Michael A. Sowers (also known as Michael A. Sauers, 14 September 1844 – 7 January 1920) was a private in the United States Army who was awarded the Medal of Honor for gallantry in the American Civil War. Sowers was awarded the medal on 16 February 1897 for actions performed at the Battle of Stony Creek Depot in Virginia in 1864.

== Personal life ==
Sowers was born in Pittsburgh, Pennsylvania on 14 September 1844. He died on 7 January 1920 in Findley, Pennsylvania, and is buried in Saint Columbkille Cemetery in Imperial, Pennsylvania.

== Military service ==
Sowers enlisted in the Army as a private on 4 March 1864 in Pittsburgh. He was assigned to Company L of the 41st Pennsylvania Cavalry. On 1 December 1864, during the Battle of Stony Creek Depot, Sowers had his horse shot out from under him but continued with his charge on foot, eventually being one of the first Union soldiers to enter the Confederate fortifications at Stony Creek.
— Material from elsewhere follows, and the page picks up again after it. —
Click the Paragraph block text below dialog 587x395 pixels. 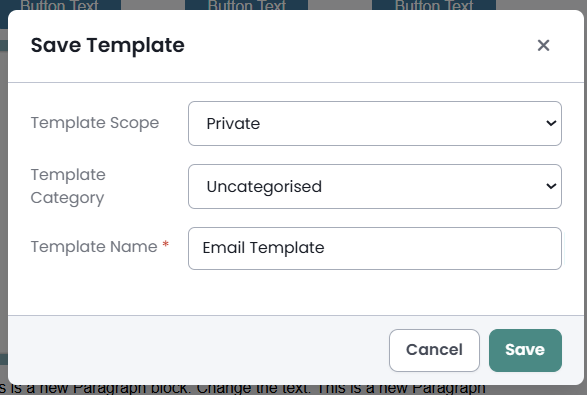click(x=243, y=390)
Sowers later recounted the experience, saying:

It was like this ... my regiment and the Sixteenth Pennsylvania Cavalry were marched down the public road to a distance of about 500 yards from the fort, which was built of mud and logs. Then we
separated, the Sixteenth going to the right, we to the left, to make a simultaneous attack. We charged. All of a sudden my horse dropped forward on his knees to rise no more. That was the third horse killed under me within a short time, I was mad as a hornet and, resolving to make some rebels pay for this last loss,
slipped off the back of the gallant little animal, took my Spencer and, running ahead of the encircling cavalry, made for the fort. Of course, I had no right to do that; but I was enraged and had but one object in view, to get even with those infernal Johnnies who were killing my horses. A lot of grape and canister came my way, but not close enough to injure me, so on I went right into the fort. I do not claim that I was the first one to enter upon rebel ground-I was too excited to look about me. I do know, however, that I was one of the first, and that as soon as I was inside of the fort I emptied my gun into the rebels
with telling effect. The Sixteenth Pennsylvania stormed the fort from the other side, and together we made ourselves masters of the rebel stronghold.
— Michael A. Sowers, Deeds of Valor, pg 465

This action won Sowers the Medal of Honor. His medal citation reads:

The President of the United States of America, in the name of Congress, takes pleasure in presenting the Medal of Honor to Private Michael Sowers, United States Army, for extraordinary heroism on 1 December 1864, while serving with Company L, 4th Pennsylvania Cavalry, in action at Stony Creek Station, Virginia. His horse having been shot from under him, Private Sowers voluntarily and on foot participated in the cavalry charge made upon one of the forts, conducting himself throughout with great personal bravery.
— D. S. Lamont, Secretary of War

Sowers was mustered out of the Army on 1 July 1865 at Lynchburg, Virginia.